Action item: Reproduce verbatim the records from the line containing "The width and height of the screenshot is (485, 721)." through the line containing "view-label-tail: )... is", both lines included.

Exercise inputs:
◇ ◇ ◇

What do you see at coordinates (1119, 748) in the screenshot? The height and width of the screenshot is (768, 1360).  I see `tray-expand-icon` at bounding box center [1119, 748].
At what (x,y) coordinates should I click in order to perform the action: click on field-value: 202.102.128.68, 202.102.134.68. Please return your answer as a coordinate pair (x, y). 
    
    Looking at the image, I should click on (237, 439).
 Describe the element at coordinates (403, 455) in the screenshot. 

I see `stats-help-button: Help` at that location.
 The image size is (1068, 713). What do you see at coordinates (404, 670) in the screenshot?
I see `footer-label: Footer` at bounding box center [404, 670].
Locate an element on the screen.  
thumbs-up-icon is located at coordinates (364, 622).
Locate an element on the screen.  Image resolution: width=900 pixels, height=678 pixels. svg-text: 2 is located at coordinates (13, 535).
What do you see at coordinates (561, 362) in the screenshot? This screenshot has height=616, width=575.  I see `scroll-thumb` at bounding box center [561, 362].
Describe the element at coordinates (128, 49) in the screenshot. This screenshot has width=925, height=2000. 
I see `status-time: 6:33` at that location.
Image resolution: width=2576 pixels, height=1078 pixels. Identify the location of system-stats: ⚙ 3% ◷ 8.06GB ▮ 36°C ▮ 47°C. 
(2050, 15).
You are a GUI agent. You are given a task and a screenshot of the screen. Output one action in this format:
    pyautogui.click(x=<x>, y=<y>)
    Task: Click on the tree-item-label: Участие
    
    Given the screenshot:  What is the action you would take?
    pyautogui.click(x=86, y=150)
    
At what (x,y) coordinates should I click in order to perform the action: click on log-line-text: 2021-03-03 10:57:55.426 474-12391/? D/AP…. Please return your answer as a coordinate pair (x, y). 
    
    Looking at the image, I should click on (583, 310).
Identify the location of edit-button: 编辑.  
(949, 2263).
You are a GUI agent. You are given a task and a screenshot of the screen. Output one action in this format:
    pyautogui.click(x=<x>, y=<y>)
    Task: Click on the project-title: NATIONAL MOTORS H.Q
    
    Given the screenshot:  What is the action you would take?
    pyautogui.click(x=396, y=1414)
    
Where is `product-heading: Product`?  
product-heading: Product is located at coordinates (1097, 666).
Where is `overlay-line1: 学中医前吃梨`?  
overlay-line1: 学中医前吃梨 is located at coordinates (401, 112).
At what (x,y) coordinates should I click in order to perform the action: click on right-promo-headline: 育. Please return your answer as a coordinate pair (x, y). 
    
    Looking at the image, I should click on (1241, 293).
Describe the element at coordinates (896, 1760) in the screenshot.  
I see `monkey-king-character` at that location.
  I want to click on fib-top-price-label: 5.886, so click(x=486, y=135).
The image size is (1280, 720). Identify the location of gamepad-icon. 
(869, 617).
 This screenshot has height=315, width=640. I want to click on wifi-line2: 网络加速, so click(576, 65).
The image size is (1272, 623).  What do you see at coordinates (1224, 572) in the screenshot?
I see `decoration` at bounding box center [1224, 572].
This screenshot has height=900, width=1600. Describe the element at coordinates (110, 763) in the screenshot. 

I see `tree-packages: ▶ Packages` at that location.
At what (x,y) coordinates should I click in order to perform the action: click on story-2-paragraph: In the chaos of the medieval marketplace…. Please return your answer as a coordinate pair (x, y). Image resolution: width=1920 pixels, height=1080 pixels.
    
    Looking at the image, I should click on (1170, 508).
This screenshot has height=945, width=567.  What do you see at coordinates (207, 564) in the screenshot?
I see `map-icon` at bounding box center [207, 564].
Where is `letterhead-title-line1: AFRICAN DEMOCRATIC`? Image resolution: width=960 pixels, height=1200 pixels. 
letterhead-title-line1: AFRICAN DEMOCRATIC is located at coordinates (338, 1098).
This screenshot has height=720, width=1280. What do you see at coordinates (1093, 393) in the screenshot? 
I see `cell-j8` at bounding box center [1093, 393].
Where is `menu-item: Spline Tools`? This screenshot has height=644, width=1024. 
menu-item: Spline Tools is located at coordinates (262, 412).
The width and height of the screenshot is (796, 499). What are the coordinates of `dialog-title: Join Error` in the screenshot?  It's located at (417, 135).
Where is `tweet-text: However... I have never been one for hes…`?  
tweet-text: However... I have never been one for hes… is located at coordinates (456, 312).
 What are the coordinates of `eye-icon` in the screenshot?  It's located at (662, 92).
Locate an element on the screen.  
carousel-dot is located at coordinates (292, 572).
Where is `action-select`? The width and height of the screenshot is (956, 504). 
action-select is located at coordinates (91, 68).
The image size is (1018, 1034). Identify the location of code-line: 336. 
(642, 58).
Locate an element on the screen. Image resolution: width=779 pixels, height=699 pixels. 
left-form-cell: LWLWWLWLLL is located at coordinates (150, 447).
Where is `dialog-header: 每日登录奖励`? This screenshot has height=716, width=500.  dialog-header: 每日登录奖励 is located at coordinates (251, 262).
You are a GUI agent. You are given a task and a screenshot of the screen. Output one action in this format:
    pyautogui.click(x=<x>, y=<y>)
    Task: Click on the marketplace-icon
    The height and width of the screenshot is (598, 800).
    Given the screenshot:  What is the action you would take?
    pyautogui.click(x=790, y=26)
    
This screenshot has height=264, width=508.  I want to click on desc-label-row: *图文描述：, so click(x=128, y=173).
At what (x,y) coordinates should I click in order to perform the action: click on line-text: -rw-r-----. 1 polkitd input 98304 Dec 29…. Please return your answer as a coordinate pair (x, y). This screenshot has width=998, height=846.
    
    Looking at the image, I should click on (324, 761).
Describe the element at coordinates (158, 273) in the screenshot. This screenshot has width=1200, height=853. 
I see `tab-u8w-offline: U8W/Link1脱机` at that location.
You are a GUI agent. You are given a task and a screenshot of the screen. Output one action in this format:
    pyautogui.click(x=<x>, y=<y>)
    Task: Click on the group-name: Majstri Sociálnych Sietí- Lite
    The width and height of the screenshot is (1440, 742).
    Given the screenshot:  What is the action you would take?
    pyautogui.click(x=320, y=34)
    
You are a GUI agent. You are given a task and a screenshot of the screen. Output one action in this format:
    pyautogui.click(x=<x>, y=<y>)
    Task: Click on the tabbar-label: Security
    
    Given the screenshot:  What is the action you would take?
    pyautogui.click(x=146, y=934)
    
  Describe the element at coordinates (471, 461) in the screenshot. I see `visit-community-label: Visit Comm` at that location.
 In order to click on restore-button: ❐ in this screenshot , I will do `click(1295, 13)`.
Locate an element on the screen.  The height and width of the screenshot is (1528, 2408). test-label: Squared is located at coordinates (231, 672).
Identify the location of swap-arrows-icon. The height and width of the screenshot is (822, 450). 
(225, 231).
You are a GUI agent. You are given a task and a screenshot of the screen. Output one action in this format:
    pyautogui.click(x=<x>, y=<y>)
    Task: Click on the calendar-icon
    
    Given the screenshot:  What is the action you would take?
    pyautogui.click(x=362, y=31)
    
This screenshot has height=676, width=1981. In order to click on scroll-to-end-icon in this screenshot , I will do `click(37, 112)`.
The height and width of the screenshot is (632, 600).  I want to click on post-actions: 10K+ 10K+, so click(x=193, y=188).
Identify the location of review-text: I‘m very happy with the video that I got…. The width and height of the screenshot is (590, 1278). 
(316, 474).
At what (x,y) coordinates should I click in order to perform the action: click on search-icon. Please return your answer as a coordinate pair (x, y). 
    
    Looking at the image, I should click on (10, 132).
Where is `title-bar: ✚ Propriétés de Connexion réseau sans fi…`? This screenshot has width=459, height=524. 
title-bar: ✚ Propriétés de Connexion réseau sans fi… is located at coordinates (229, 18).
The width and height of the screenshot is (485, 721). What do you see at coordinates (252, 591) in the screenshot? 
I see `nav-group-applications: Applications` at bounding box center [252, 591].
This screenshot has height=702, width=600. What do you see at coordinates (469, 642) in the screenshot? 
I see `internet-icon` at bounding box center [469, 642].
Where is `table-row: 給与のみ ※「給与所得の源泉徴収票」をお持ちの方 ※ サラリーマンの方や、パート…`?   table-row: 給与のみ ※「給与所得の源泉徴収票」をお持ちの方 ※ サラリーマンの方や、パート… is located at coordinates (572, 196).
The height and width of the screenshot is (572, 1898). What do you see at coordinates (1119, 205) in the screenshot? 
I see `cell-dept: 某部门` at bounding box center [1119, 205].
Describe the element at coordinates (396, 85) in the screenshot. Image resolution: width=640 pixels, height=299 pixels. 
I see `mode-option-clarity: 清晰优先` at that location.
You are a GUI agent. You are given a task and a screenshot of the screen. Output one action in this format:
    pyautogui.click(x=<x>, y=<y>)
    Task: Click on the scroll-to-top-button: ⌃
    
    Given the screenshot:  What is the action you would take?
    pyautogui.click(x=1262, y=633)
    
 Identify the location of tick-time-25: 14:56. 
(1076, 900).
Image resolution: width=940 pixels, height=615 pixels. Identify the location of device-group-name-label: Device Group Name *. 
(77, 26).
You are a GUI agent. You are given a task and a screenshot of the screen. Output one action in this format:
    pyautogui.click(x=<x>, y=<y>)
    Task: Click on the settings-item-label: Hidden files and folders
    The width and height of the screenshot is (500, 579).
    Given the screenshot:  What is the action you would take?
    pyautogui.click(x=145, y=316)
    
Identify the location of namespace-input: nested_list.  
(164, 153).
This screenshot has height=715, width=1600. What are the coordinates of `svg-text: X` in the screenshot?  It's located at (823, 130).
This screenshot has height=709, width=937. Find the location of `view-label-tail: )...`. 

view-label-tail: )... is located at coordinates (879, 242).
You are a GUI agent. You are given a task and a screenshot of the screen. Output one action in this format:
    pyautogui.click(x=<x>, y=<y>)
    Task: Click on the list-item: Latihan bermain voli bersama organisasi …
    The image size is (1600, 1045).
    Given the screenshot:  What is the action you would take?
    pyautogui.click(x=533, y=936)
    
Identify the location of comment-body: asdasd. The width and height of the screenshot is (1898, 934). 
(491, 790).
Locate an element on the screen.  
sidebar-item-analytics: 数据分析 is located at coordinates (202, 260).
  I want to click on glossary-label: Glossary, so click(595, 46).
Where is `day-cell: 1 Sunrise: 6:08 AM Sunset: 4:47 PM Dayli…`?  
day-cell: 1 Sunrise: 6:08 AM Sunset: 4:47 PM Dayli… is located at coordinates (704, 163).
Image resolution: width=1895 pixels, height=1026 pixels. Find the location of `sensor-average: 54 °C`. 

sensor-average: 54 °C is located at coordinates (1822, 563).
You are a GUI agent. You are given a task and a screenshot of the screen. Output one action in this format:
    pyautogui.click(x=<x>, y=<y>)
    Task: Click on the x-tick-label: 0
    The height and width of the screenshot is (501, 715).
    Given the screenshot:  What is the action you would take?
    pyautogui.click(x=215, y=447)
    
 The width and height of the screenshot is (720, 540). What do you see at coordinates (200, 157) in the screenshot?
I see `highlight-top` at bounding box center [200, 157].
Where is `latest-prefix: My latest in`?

◇ ◇ ◇

Answer space:
The width and height of the screenshot is (485, 721). What do you see at coordinates (252, 591) in the screenshot? 
I see `nav-group-applications: Applications` at bounding box center [252, 591].
This screenshot has height=702, width=600. What do you see at coordinates (469, 642) in the screenshot? 
I see `internet-icon` at bounding box center [469, 642].
Where is `table-row: 給与のみ ※「給与所得の源泉徴収票」をお持ちの方 ※ サラリーマンの方や、パート…`?   table-row: 給与のみ ※「給与所得の源泉徴収票」をお持ちの方 ※ サラリーマンの方や、パート… is located at coordinates (572, 196).
The height and width of the screenshot is (572, 1898). What do you see at coordinates (1119, 205) in the screenshot? 
I see `cell-dept: 某部门` at bounding box center [1119, 205].
Describe the element at coordinates (396, 85) in the screenshot. Image resolution: width=640 pixels, height=299 pixels. 
I see `mode-option-clarity: 清晰优先` at that location.
You are a GUI agent. You are given a task and a screenshot of the screen. Output one action in this format:
    pyautogui.click(x=<x>, y=<y>)
    Task: Click on the scroll-to-top-button: ⌃
    
    Given the screenshot:  What is the action you would take?
    pyautogui.click(x=1262, y=633)
    
 Identify the location of tick-time-25: 14:56. 
(1076, 900).
Image resolution: width=940 pixels, height=615 pixels. Identify the location of device-group-name-label: Device Group Name *. 
(77, 26).
You are a GUI agent. You are given a task and a screenshot of the screen. Output one action in this format:
    pyautogui.click(x=<x>, y=<y>)
    Task: Click on the settings-item-label: Hidden files and folders
    The width and height of the screenshot is (500, 579).
    Given the screenshot:  What is the action you would take?
    pyautogui.click(x=145, y=316)
    
Identify the location of namespace-input: nested_list.  
(164, 153).
This screenshot has height=715, width=1600. What are the coordinates of `svg-text: X` in the screenshot?  It's located at (823, 130).
This screenshot has height=709, width=937. Find the location of `view-label-tail: )...`. 

view-label-tail: )... is located at coordinates (879, 242).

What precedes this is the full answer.